Shah: Voices Crying Out
Our intellectual growth depends upon our tolerance for diverse options.
As an incoming freshman, I do not know much about the campus, but I do know why I chose Dartmouth. The College cultivates learning in both the arts and the sciences, but above all, it embraces community. Dartmouth alumni, faculty and current students alike are eager to share their experiences here. As I wait to join my Dartmouth peers this upcoming fall, I hope to find the following statement to be true: “At Dartmouth, differences are embraced and ideas are challenged.” Yet at Dartmouth, like at many other colleges across the nation, the right to freedom of expression is under debate. As a fundamental right and a pillar for democracy, why is it an issue of such controversy?
It is no secret that today’s political landscape is polarized. One does not have to look beyond the echo chambers of our Facebook feeds and our daily newsletters to see how ideologies influence facts. America’s political parties are increasingly partisan. This is dangerous because our political divisions are no longer constrained only to our personal beliefs, but are now affecting our daily lives. A 2014 Pew Research Center study found that marrying or living near someone with a different political ideology causes discomfort to 23 percent of liberals and 30 percent of conservatives. Political polarization is accelerating our transformation into a society where compromise is impossible.

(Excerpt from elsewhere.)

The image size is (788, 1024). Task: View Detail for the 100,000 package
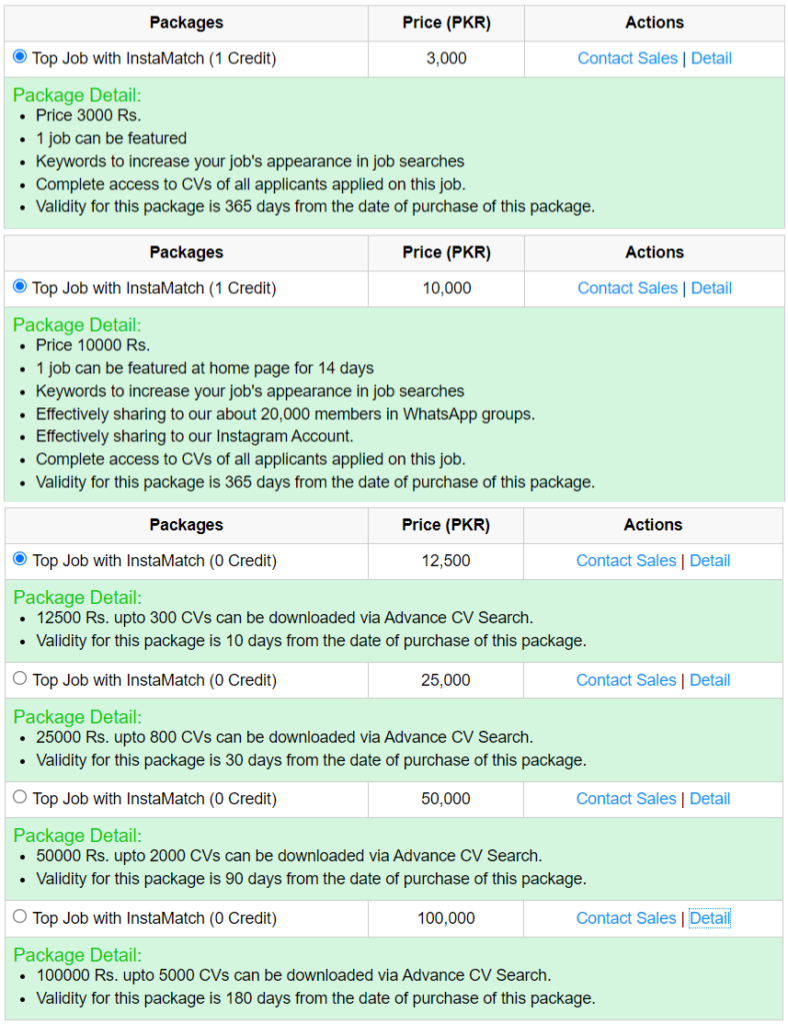(710, 917)
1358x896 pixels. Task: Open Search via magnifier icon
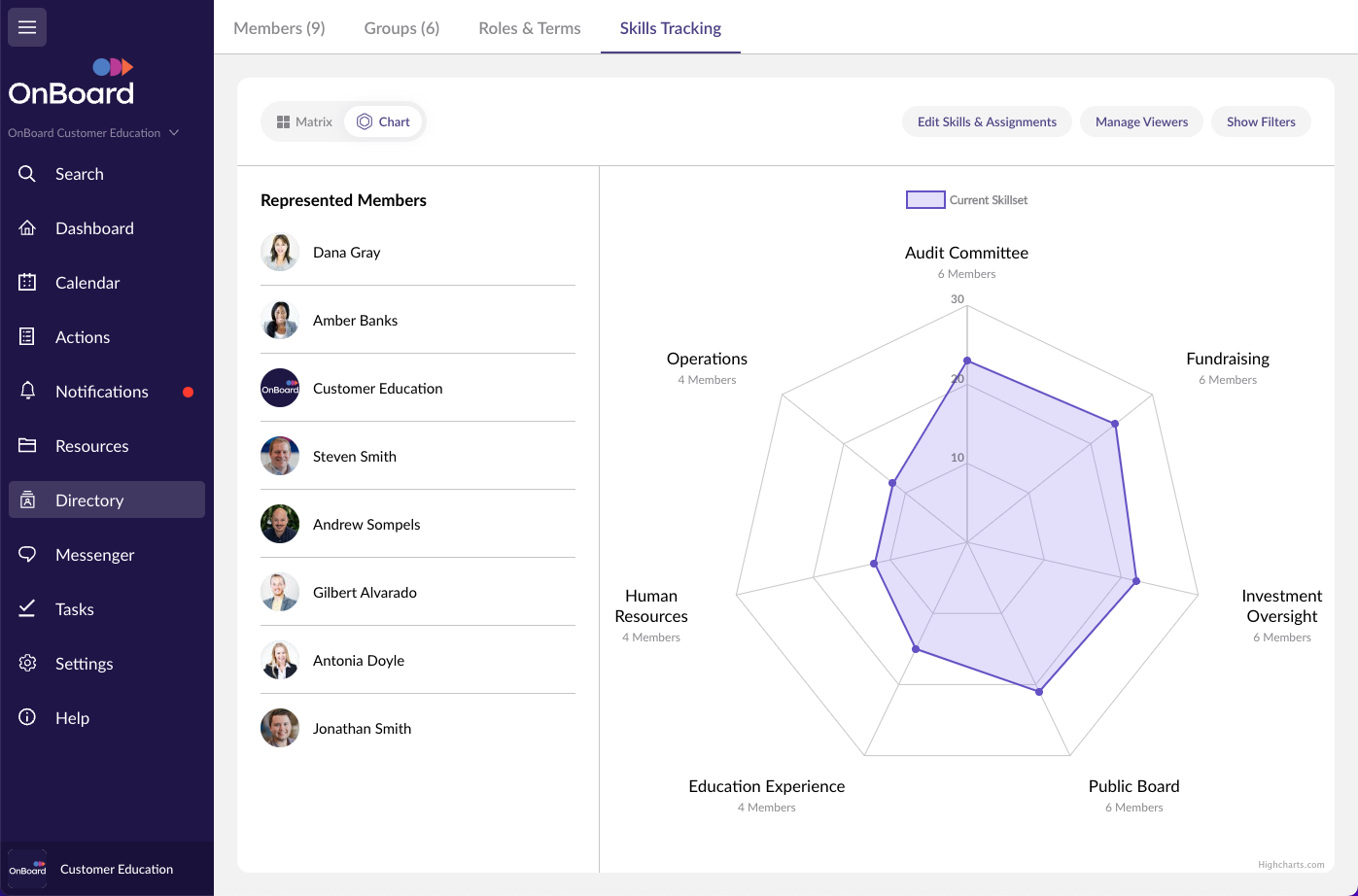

One of the biggest dilemmas revolves around the First Amendment – specifically, the freedom of speech and expression. While certain kinds of speech, like pornography, slander, classified information and hate speech, are not legally protected, the First Amendment gives us the right to hold and express our opinions without censorship or fear of retaliation. This is one of our most fundamental American liberties, and it should not be the bedrock for so much political conflict.
The 1963 case of Edwards v. South Carolina ruled that the First Amendment supported the right of peaceful segregation protesters to march in front of a state house. In the earlier 1949 Terminiello v. Chicago trial, the Supreme Court overturned the arrest of Father Arthur Terminiello, who had criticized various political and racial groups in a Chicago auditorium. The Court expressed that “a function of free speech under our system is to invite dispute. It may indeed best serve its high purpose when it induces a condition of unrest, creates dissatisfaction with conditions as they are or even stirs people to anger.”
Free speech does not only extend to the ideas we agree with, but also to philosophies, values and facts we find altogether unpleasant. We must let people decide for themselves which ideas to believe, regardless of their popularity and convenience. In the words of English writer Evelyn Beatrice Hall: “I disapprove of what you say, but I will defend to the death your right to say it.”
On college campuses, speakers perceived as controversial are often banned. However, “unsafe” is not the same as “uncomfortable,” as Foundation for Individual Rights in Education President Greg Lukianoff said in an interview with NPR. College President Phil Hanlon announced in the spring of 2016, “Freedom to dissent lies at the heart of freedom of expression.” But the demotion of free speech is not always limited to protests and rallies – it also happens in our classrooms. Students from across the political spectrum often feel uneasy about sharing views different from those of their professors and classmates. A different opinion is seen by some as offensive and discomforting rather than as a reasonable position with a strong intellectual basis. Voices not echoing the majority opinion are often not heard in the same way. This leads to a bias in favor of certain agendas and platforms. As a result, our critical thinking risks being obscured by the unanimity of groupthink.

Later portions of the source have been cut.